Tekstfragment —
────────────────

• No results found

Verslag Workshop Effectiviteit Beleidsinstrumenten

2. Beleidsinstrumenten in de veehouderij

Conclusies van de veehouderijgroep

• SDE+ is niet bereikbaar voor circa 80% van de primaire bedrijven die willen investeren in PV- panelen. Ondernemers moeten energie-grootverbruiker van zonne-energie zijn om binnen de randvoorwaarden van de regeling te passen. Voor windturbines of biogasinstallaties kunnen ze wel terecht bij de SDE+.

• Er is meer bewustwording nodig op sectorniveau waar het gaat over reductie van broeikasgassen, want primaire bedrijven zijn er nu vrijwel niet mee bezig.

• Met name voor de melkveehouderij is de reductie van overige broeikasgassen van belang, maar het ontbreekt nog aan handelingsperspectief voor ondernemers. In zo’n handelingsperspectief moet alles ‘kloppen’. Maatregelen voor mest, reductie van ammoniak en overige broeikasgassen moeten niet tegen elkaar in werken. Het vraagt om herontwerp van bedrijfs- en stalsystemen.

De volgende beleidsinstrumenten zijn besproken: • MDV

• EIA • Mia/Vamil • SBIR • SDE+

• Mestwetgeving / systeem van dierrechten • Green Deals

• Duurzame Zuivel keten • DEI

• Topsector Energie • Emissiewetgeving

• Welzijnswetgeving (verbeteren dierenwelzijn levert soms verhoogde emissies op) • EU richtlijnen

• Innovatie programma’s als emissiearm voer, precisiebemesting, etc. • UDV

• Programma Schoon en Zuinig= agroconvenant • Demo-regeling en -projecten

• Erkende maatregelenlijst voor de omgevingsvergunning

• Onderwijs: nieuwste inzichten worden verwerkt onder andere via doorstroming van onderzoeksresultaten naar het onderwijs, onder andere via samenwerking met onderzoek (lectoraten, praktijkcentra)

• Energiebelasting

• BTW-regels: nu 6% op alle agrarische producten. Dat kan de samenleving veranderen. Wat zou het effect zijn op CO2-emissies wanneer agrarische producten onder het hoge BTW tarief geschaard worden?

• POP3: provincies hebben financiële middelen. Doelen waar deze voor ingezet worden verschillen sterk per provincie. Voor energie en klimaat zijn relatief weinig middelen.

• WBSO: speur en ontwikkelingswerk: agrarisch bedrijfsleven, minder voor primaire bedrijven • Topsectoren Energie en Agro&Food: vooral agrarisch bedrijfsleven, beperkt MKB/primaire sector • Innovatie programma monovergisting

Verschillen tussen de sectoren

Eigenlijk zou de nadruk moeten liggen op het terugdringen van de uitstoot van de overige broeikasgassen want daar zit het belangrijkste effect op klimaat. Dat geldt vooral voor de

melkveehouderij: van de totale uitstoot is circa 95% overige broeikasgassen en 5% CO2. Bij de intensieve veehouderij is deze verhouding ongeveer 50/50%.

────────────────

Aangeleverd materiaal —
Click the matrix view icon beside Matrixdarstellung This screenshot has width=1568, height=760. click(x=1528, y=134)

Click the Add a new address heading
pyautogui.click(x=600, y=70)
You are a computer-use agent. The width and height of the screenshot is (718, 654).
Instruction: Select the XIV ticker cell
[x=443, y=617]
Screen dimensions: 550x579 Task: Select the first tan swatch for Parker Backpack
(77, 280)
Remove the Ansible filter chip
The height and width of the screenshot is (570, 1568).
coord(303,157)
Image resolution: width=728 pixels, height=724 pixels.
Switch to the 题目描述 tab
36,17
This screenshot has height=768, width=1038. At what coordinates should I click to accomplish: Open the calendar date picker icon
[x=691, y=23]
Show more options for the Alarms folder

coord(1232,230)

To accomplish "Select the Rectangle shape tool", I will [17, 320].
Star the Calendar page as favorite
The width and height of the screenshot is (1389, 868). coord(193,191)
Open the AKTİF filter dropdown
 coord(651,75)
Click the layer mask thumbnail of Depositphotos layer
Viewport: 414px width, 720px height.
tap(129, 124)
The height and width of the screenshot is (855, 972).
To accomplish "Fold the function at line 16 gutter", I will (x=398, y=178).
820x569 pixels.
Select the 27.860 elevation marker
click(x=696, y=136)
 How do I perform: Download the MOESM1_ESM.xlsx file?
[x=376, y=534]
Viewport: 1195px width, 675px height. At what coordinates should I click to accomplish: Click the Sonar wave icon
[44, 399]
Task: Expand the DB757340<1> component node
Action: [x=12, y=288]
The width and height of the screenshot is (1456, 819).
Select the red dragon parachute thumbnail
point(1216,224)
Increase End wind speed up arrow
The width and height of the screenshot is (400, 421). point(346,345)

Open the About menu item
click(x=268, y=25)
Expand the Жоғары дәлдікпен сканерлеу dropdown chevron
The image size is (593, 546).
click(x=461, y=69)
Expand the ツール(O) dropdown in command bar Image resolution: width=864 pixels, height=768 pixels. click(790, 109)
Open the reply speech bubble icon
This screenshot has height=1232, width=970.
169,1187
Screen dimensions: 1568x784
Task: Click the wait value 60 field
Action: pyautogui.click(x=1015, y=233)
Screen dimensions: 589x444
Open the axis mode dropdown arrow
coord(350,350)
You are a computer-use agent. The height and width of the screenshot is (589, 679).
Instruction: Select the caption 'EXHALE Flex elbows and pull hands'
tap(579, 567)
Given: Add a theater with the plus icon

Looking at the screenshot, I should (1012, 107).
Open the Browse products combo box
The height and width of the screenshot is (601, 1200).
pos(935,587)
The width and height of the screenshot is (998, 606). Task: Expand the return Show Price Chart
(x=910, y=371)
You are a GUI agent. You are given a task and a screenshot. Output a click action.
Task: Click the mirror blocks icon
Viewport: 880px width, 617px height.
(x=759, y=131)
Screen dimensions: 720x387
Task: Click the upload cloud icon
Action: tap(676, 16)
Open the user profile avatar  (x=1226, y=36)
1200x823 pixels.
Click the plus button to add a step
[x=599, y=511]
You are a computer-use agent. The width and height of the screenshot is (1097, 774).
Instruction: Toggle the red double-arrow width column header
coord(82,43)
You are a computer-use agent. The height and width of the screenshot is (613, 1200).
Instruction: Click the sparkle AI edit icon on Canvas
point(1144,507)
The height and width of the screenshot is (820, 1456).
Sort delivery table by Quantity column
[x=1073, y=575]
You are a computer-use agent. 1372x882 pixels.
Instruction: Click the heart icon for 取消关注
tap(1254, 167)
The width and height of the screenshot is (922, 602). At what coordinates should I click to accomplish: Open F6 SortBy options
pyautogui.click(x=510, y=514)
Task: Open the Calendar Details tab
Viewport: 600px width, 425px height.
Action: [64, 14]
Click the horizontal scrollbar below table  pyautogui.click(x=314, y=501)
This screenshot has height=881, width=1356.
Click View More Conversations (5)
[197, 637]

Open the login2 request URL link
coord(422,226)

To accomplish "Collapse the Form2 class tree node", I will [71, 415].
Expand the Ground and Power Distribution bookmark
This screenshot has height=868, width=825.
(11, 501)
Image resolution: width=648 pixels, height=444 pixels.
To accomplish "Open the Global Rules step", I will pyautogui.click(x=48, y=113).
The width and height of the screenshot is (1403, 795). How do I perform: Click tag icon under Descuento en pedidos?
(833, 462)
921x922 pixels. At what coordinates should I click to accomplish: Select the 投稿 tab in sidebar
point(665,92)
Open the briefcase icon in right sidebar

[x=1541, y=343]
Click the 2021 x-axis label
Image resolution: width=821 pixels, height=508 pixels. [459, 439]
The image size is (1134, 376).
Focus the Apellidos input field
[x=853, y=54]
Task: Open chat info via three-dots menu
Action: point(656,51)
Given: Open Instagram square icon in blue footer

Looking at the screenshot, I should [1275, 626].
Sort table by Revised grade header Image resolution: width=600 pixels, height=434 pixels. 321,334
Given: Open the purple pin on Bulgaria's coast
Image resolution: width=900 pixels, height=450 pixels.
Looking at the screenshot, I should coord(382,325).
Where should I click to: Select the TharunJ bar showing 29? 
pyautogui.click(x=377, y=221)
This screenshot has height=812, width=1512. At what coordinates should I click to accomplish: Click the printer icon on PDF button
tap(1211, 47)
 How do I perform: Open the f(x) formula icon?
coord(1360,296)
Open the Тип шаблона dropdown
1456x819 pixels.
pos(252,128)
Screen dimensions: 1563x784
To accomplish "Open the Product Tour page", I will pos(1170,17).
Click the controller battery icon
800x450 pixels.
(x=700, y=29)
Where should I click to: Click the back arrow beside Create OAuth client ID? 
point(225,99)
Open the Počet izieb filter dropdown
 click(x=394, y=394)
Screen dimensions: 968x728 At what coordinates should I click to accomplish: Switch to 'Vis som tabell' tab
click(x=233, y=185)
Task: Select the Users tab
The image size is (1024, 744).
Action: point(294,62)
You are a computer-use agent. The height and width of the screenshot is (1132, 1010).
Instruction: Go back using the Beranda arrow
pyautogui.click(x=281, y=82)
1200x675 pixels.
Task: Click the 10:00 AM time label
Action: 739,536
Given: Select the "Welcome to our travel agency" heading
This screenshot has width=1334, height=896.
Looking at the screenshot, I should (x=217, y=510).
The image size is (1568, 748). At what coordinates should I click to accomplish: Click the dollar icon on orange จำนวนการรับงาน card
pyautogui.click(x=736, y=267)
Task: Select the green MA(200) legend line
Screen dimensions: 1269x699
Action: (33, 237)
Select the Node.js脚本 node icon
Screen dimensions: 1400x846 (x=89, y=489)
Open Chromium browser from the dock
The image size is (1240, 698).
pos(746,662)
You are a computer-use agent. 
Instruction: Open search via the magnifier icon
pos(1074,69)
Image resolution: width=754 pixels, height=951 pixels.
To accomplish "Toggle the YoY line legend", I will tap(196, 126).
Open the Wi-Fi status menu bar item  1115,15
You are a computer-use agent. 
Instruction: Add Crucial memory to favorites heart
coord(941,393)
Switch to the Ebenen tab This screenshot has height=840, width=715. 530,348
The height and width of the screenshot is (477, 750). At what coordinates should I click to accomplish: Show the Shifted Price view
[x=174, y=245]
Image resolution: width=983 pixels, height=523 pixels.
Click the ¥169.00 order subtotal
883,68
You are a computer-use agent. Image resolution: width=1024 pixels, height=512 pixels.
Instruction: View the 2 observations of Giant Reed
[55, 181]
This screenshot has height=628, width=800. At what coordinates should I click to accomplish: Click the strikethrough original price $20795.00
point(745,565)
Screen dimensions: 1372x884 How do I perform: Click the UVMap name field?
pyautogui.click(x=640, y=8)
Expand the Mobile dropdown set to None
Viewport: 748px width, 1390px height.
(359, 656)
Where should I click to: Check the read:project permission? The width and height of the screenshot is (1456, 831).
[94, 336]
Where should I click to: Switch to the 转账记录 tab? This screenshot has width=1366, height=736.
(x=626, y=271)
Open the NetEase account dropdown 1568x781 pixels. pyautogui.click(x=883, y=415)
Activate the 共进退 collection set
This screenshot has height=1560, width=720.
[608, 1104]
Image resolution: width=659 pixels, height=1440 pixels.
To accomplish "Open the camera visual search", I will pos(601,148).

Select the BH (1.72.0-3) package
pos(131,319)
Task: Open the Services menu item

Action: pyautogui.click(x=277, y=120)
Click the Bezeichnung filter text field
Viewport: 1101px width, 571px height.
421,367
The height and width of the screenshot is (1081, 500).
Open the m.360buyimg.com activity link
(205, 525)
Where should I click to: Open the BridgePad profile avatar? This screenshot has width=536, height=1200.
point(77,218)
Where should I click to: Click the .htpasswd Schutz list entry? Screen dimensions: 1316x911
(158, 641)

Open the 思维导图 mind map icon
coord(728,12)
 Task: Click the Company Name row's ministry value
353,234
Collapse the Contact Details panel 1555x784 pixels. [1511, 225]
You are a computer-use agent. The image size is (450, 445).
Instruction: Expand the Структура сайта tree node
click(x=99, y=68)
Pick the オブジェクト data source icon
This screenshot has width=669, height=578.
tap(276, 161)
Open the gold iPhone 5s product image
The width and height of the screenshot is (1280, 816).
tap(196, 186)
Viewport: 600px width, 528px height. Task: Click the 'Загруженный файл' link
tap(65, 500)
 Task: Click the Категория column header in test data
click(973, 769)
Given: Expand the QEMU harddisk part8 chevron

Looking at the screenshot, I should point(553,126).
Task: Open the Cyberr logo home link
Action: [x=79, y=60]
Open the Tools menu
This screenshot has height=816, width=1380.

────────────────

Opdrachten —
[1] Leg in één tot drie zinnen uit waarom volgens het verslag over beleidsinstrumenten in de veehouderij de nadruk zou moeten liggen op het terugdringen van de uitstoot van de overige broeikasgassen.
[2] Schrijf het deel van het verslag over beleidsinstrumenten in de veehouderij letterlijk over, te beginnen bij "Conclusies van de" en eindigend bij "bedrijfs- en stalsystemen.".

Antwoorden per opdracht —
[1] Bij de overige broeikasgassen zit het belangrijkste effect op het klimaat. Dat geldt vooral voor de melkveehouderij, waar circa 95% van de totale uitstoot uit overige broeikasgassen bestaat en 5% uit CO2. Bij de intensieve veehouderij is die verhouding ongeveer 50/50%.

[2]
Conclusies van de veehouderijgroep

• SDE+ is niet bereikbaar voor circa 80% van de primaire bedrijven die willen investeren in PV- panelen. Ondernemers moeten energie-grootverbruiker van zonne-energie zijn om binnen de randvoorwaarden van de regeling te passen. Voor windturbines of biogasinstallaties kunnen ze wel terecht bij de SDE+.

• Er is meer bewustwording nodig op sectorniveau waar het gaat over reductie van broeikasgassen, want primaire bedrijven zijn er nu vrijwel niet mee bezig.

• Met name voor de melkveehouderij is de reductie van overige broeikasgassen van belang, maar het ontbreekt nog aan handelingsperspectief voor ondernemers. In zo’n handelingsperspectief moet alles ‘kloppen’. Maatregelen voor mest, reductie van ammoniak en overige broeikasgassen moeten niet tegen elkaar in werken. Het vraagt om herontwerp van bedrijfs- en stalsystemen.